By Svenja O’Donnell
May 15 (Bloomberg) -- The Bank of England’s forecasts show Governor Mervyn King may need to print more money than the 150 billion pounds ($227 billion) currently authorized by Chancellor of the Exchequer Alistair Darling, Morgan Stanley said.
The bank may have to ask the Treasury to expand the asset purchase program after predicting this week that inflation will stay below its 2 percent target even if it prints the currently planned 125 billion pounds, Lauren Mutkin, Morgan Stanley’s head of European fixed-income strategy, said in a note today.
King forecast a “a relatively slow and protracted recovery,” on May 13, saying that inflation is more likely to stay below the goal in the next two years than to exceed it. Policy makers have resorted to printing money and using it to buy securities in U.K. debt markets after they cut the benchmark interest rate to a record low of 0.5 percent.

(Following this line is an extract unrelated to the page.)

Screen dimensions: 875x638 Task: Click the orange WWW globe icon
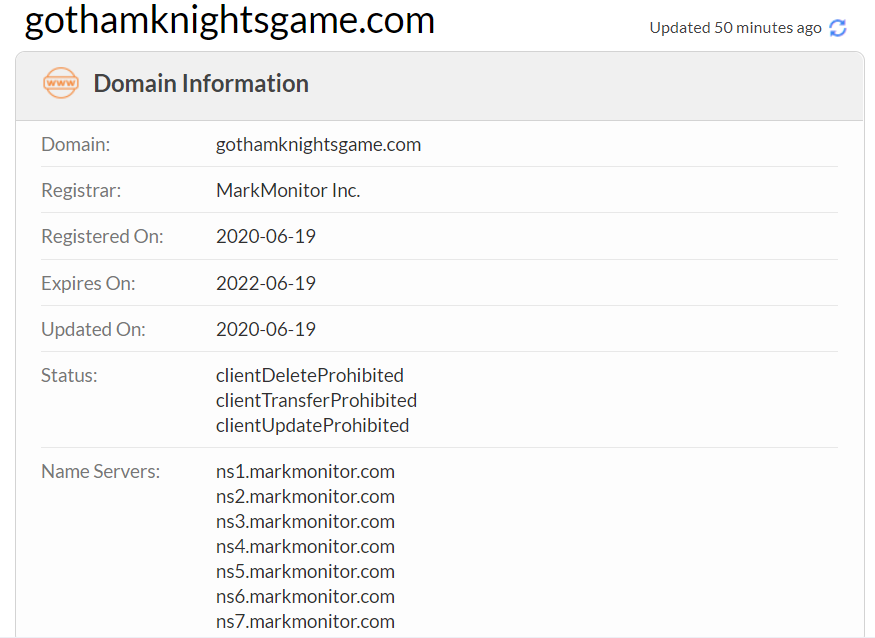click(x=61, y=83)
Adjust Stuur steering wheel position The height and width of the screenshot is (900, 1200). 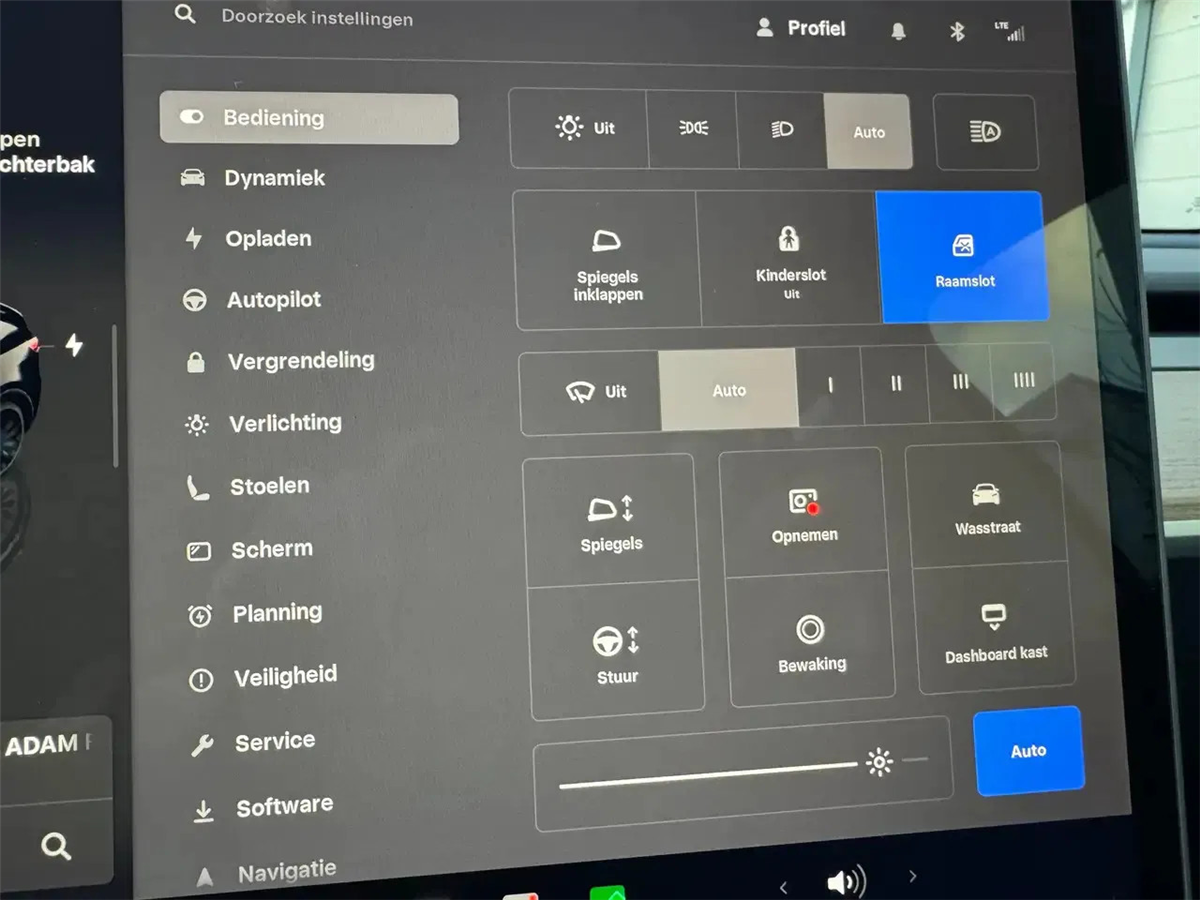[x=616, y=652]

“It opens the door not just to further gilt purchases by the bank, but potentially to an increase in the total scale of purchases authorized by the Treasury,” Mutkin said in the report. “All this is very bullish for gilts.”
Policy makers last week increased their asset purchases with newly created money by 50 billion pounds, bringing the total 25 billion pounds short of the maximum allowed. King said on May 13 it’s too early to assess the program’s impact.
Lena Komileva, an economist at Tullett Prebon Plc, also said in a May 13 note that the asset purchase program will probably be expanded. Ross Walker at Royal Bank of Scotland Group Plc said the forecast “leaves the door open for further asset purchases, but hints that quantitative easing is unlikely to stretch far beyond 150 billion pounds.”